»Des Königs deutsche Legion«

Einbecker in englischen Dienste | Umfangreiche Recherche-Funde | Gerd Hillebrecht im Geschichtsverein

Einbeck. Am 4. Mai 1859 starb der Veteran Johann Justus Deterding in Einbeck. Er war der letzte Einbecker Soldat, der in »Des Königs deutsche Legion« diente. Über den Magistrat erhielt er seine Pensionszahlung vom »British Pay Office« in Hannover. Einem besonderen Kapitel der Personalunion zwischen dem Kurfürstentum Hannover und England zwischen 1714 und 1837 widmete sich jetzt Gerd Hillebrecht, bei einem Vortrag im Einbecker Geschichtsverein.

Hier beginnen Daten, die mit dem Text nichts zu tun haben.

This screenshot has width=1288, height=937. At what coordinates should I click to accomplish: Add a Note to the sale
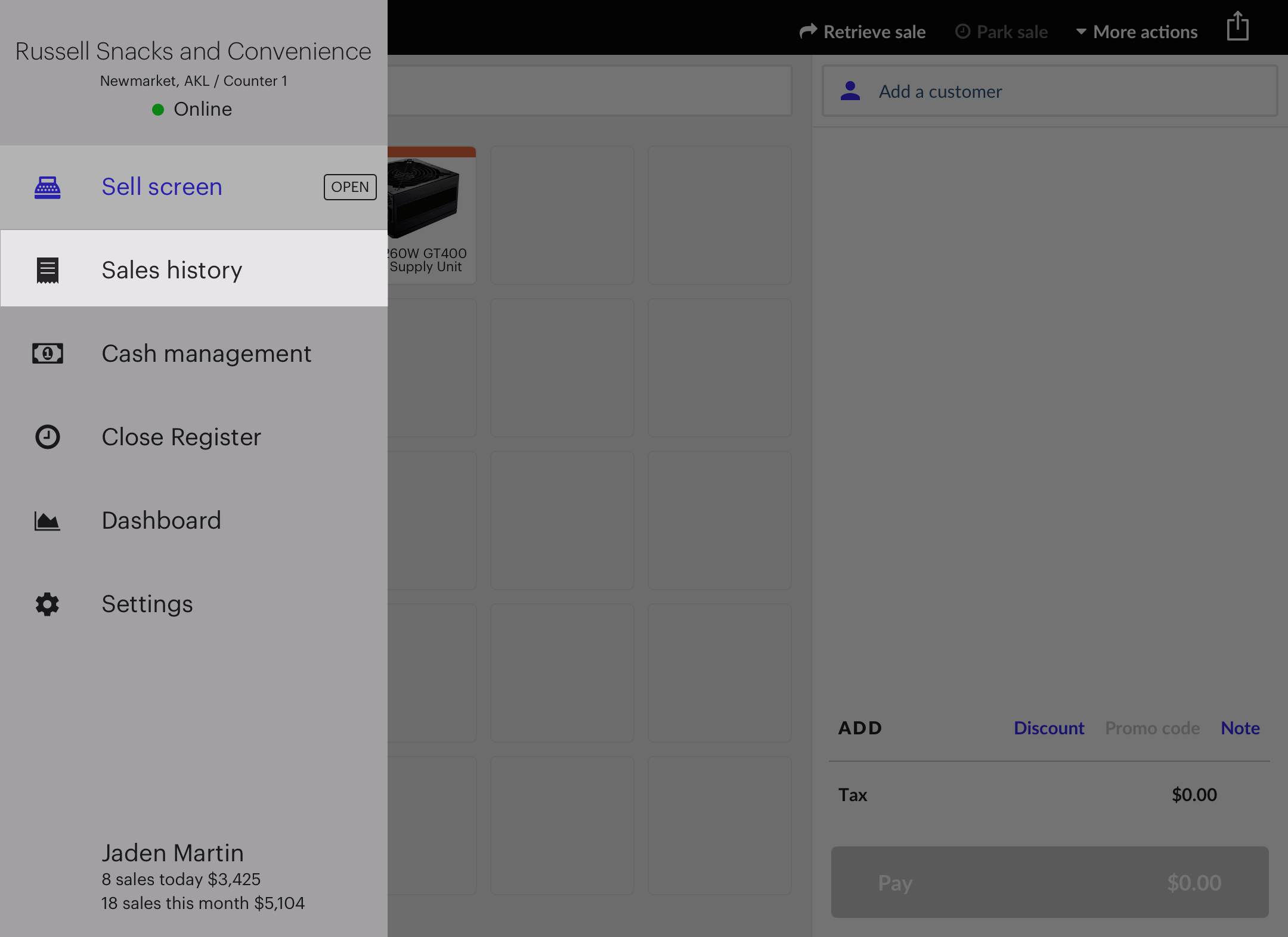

Von der »großen« Weltgeschichte bis zur Region gelang ihm der Bogen. Zur Vorgeschichte gehörte eine Regelung im »Act Of Settlement« von 1701: Ohne Parlamentszustimmung durfte das englische Königreich nicht an der Verteidigung des Kurfürstentums beteiligt werden. Hannovers eigene Verteidigung war nicht mehr unabhängig, wurde aber stets in Englands Auseinandersetzungen hineingezogen, so vom Spanischen Erbfolgekrieg 1701 bis 1714 bis zum Unabhängigkeitskrieg 1775 bis 1783. Stets wurde für Englands Interessen gekämpft.

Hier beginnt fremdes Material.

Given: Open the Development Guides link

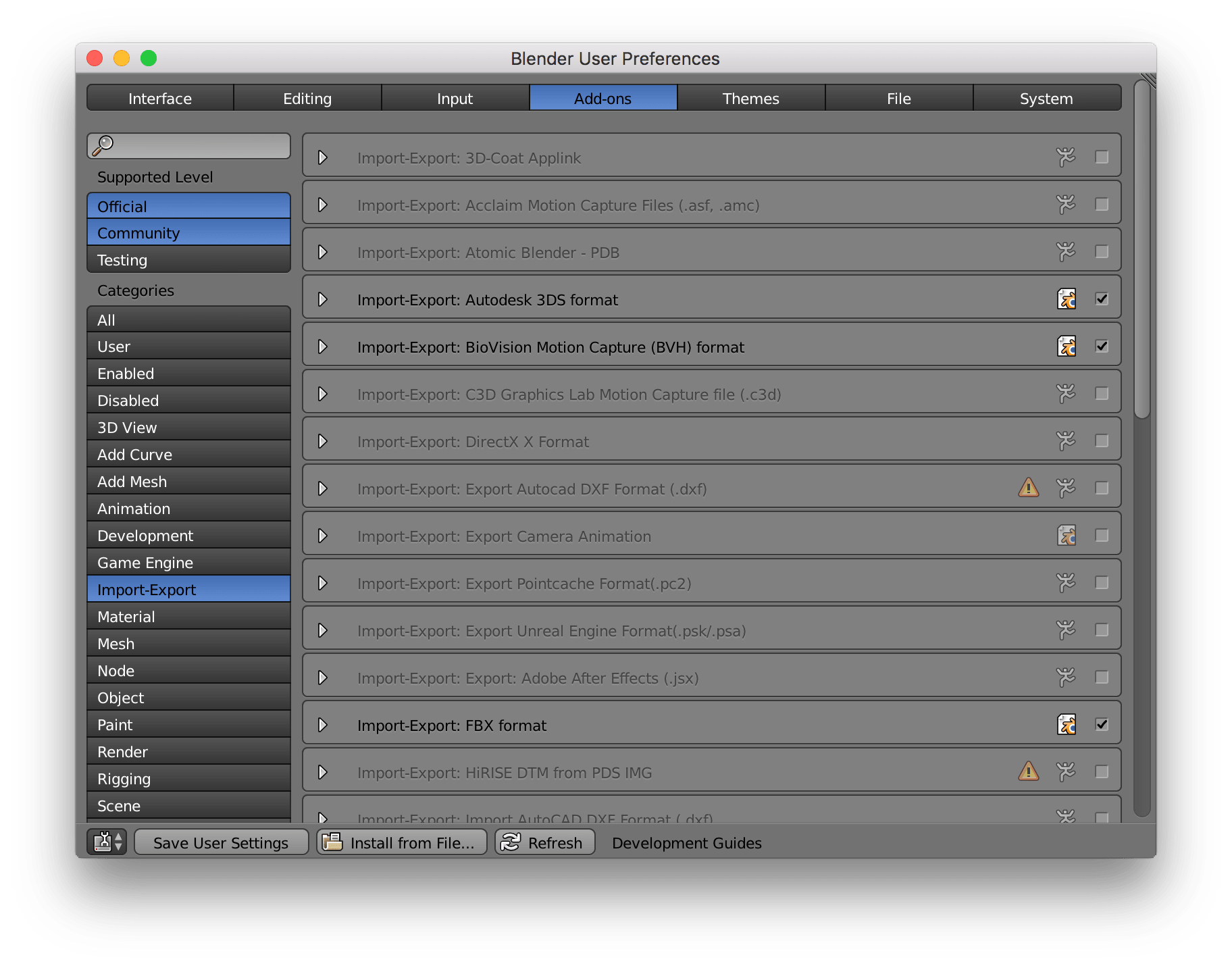Looking at the screenshot, I should [686, 842].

Zu Napoleons Zeiten folgen Schlachten auf und um das Gebiet des Kurfürstentums mit Besetzung, Kontributionszahlungen, Toten. Am 5. Juli 1803 wurde Kurhannover besetzt, die Armee entlassen. König George III. ließ nun am 19. Dezember 1803 in Südengland, in Bexhill, eine Truppe gründen, zum Kampf gegen Frankreich: »The King’s German Legion«, also des Köngis Deutsche Legion, nicht »königliche«.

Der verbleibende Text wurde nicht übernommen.